Logroño est une ville qui aime le football et quand un club aussi important disparaît, des supporters ont voulu créer un nouveau club pour que ce lien ne se perde pas. Maintenant, il y a deux clubs qui évoluent au même niveau. Ce n'est pas facile car, avant, l'afición était unique et désormais elle est coupée en deux. Il s'est passé la même chose à Salamanque. Je ne crois pas que cela soit positif car ce serait mieux d'avoir un bloc de supporters unique.
FMB : La dernière génération de Saragosse à avoir soulevé un trophée est celle emmenée par David Villa. Elle avait aussi beaucoup de talents.
Quand on analyse bien, on se rend compte que Saragosse a toujours eu de grandes équipes et que de nombreux très grands joueurs sont passés par le club : David Villa, Jorge Valdano, les frères Gabriel et Diego Milito, Fernando Morientes et j'en passe. Depuis cette victoire en Copa del Rey en 2005, les circonstances ont fait que les temps sont devenus difficiles mais je n'ai aucun doute qu'avant de passer sur l'autre berge, je reverrai Saragosse en Liga.
FMB : Il y a des clubs où, quand on y réussit, on est certain de pouvoir aller plus haut. C'est le cas de Saragosse ?
Absolument. Jouer à Saragosse, c'est l'un des meilleurs tremplins, d'abord pour la qualité du club mais aussi pour ses supporters, pour l'histoire.
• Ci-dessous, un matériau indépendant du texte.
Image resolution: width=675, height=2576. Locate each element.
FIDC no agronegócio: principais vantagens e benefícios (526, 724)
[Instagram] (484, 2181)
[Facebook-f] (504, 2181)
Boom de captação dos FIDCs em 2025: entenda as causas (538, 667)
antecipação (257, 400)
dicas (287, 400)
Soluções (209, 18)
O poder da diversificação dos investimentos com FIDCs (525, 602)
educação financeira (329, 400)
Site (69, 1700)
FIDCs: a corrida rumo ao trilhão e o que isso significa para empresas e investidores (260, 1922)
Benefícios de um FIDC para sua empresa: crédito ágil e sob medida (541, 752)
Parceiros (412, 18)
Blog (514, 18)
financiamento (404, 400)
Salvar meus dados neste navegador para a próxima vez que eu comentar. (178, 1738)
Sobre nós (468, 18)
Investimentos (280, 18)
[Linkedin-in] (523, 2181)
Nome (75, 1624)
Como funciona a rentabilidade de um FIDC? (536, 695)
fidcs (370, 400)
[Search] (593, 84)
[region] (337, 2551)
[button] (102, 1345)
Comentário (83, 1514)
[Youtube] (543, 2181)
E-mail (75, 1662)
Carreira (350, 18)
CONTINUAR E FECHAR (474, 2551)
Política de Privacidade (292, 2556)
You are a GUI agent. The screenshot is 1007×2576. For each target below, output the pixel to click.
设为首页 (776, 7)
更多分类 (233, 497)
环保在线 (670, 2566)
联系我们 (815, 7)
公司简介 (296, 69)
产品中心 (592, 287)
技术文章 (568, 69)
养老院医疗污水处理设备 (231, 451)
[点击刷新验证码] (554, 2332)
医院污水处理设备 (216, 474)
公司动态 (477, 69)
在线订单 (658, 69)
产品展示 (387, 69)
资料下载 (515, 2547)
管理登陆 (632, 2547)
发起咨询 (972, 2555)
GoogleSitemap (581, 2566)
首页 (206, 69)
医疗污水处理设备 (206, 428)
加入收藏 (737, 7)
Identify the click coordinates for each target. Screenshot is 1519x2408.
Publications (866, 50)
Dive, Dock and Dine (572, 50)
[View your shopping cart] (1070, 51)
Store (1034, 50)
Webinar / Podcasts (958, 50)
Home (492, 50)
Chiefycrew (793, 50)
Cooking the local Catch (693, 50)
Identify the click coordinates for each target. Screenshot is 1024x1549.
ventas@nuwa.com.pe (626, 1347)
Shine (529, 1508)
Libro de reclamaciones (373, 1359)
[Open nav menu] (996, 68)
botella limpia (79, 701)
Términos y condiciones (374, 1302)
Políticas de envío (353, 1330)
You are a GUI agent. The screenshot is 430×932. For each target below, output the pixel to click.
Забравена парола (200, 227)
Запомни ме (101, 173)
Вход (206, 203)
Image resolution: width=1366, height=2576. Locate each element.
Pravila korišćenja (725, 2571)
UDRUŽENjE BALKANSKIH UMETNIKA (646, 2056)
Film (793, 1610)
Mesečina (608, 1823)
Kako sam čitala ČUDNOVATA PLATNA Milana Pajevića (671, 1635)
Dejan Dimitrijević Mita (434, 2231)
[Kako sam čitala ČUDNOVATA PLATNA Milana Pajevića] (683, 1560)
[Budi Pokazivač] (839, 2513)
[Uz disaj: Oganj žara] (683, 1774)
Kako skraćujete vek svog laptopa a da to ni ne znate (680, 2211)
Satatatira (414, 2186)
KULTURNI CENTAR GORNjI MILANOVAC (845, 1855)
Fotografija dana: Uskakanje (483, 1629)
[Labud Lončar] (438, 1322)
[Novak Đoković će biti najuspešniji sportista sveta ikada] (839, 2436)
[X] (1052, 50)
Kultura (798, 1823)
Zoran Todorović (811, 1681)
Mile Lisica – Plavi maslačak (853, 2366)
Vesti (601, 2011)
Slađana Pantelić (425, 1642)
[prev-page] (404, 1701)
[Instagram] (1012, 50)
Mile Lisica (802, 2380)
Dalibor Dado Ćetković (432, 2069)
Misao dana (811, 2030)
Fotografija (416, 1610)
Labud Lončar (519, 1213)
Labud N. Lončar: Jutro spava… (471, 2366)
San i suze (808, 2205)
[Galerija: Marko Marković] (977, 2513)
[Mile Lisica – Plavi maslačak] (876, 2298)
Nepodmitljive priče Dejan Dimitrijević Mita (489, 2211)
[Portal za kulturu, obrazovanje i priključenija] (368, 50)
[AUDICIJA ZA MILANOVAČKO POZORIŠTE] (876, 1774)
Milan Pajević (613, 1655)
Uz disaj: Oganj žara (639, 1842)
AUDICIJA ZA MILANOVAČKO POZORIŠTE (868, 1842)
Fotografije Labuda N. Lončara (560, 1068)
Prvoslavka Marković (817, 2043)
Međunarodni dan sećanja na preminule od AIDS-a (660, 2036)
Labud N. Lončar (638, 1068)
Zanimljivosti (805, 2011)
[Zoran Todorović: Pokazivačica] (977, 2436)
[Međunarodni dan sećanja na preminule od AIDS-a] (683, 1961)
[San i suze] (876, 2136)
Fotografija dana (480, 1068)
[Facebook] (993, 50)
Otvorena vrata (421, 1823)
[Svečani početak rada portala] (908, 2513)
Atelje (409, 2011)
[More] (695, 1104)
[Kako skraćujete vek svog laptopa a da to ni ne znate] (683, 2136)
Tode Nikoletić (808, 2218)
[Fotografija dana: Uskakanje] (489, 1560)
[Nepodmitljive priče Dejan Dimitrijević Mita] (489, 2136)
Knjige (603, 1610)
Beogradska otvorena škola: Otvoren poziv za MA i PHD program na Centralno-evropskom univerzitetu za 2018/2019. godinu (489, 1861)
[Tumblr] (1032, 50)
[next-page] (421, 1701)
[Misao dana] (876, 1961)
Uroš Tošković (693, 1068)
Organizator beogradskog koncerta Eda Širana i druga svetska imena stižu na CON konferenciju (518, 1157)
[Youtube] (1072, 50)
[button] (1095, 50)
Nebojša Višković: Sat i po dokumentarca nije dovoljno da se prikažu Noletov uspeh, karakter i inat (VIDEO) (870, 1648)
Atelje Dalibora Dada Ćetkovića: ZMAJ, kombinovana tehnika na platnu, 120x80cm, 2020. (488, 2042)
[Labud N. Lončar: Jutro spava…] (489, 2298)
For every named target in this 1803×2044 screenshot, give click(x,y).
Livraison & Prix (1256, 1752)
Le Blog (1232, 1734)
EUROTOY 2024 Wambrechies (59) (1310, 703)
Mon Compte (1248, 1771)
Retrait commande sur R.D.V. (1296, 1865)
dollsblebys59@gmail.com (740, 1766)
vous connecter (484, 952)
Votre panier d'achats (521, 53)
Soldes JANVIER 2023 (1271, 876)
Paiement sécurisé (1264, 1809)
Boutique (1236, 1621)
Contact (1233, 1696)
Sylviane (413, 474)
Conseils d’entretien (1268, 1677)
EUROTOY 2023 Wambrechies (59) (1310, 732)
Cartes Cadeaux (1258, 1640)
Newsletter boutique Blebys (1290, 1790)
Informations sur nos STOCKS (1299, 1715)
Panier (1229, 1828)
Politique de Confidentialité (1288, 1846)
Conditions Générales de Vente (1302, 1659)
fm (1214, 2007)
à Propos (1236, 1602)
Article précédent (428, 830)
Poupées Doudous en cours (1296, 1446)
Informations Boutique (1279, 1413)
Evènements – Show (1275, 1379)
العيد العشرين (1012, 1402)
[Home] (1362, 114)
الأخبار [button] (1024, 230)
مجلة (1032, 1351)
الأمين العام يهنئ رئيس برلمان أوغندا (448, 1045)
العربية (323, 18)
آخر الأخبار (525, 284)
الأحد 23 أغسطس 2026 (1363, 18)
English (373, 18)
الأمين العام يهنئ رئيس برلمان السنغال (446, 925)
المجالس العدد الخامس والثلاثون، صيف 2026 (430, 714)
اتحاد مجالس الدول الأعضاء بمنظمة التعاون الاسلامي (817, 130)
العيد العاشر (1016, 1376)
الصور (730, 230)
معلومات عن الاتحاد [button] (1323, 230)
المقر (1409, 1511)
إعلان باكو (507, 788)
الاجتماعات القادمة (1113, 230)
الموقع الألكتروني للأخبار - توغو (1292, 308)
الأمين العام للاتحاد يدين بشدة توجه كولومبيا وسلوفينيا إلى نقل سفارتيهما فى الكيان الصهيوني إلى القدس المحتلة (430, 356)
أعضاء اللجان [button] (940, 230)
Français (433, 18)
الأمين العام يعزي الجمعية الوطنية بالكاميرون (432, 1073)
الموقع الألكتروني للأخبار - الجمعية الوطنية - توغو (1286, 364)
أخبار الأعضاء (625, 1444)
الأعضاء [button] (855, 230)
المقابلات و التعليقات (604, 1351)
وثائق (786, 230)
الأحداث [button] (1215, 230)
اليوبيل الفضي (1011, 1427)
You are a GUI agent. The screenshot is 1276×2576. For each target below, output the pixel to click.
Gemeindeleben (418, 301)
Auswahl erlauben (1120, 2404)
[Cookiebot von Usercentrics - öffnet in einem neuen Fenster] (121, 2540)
Regardez Morientes qui a joué au Real Madrid comme Esnáider, Villa au Barça. Quand tu joues bien à Saragosse, une équipe offensive, ça attire les très grands clubs.
DO : Saragosse se souvient avec toujours autant de ferveur de cette victoire en Coupe des Coupes, encore plus depuis que le club est tombé en deuxième division ?
Chacun d'entre nous sommes reconnus dans la rue car nous avons fait quelque chose d'important pour le club, les supporters et la ville. Rendre les gens heureux était ma manière de jouer. On voulait gagner et bien jouer et c'est vrai que notre équipe jouait très bien au ballon. Quand on est à Saragosse, on reçoit toujours autant de marques d'affection parce qu'on était une équipe offensive, qui voulait toujours attaquer à la maison comme à l'extérieur, et qui était belle à voir.
FMB : Vous avez même une rue à votre nom !
C'est incroyable non ? (Rires). Avoir de son vivant une rue à son nom dans une si grande ville, c'est presque incompréhensible. Ça montre l'importance de que nous avons réalisé. C'est moi qui ai marqué, certes, mais j'ai toujours dit que c'était la coupe de tout le monde, des joueurs, du club, des supporters et de tout Saragosse.